Stored records:

◆ ◆ ◆ ◆ ◆ ◆ ◆

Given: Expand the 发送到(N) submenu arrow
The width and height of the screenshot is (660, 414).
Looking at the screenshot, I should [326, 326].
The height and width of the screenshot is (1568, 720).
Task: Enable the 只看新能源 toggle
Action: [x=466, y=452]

◆ ◆ ◆ ◆ ◆ ◆ ◆

ABOUT THIS EXERCISE: Here the goal is to repeat each entry exactly.

WRITTEN RESPONSE:
Given: Expand the 发送到(N) submenu arrow
The width and height of the screenshot is (660, 414).
Looking at the screenshot, I should [326, 326].
The height and width of the screenshot is (1568, 720).
Task: Enable the 只看新能源 toggle
Action: [x=466, y=452]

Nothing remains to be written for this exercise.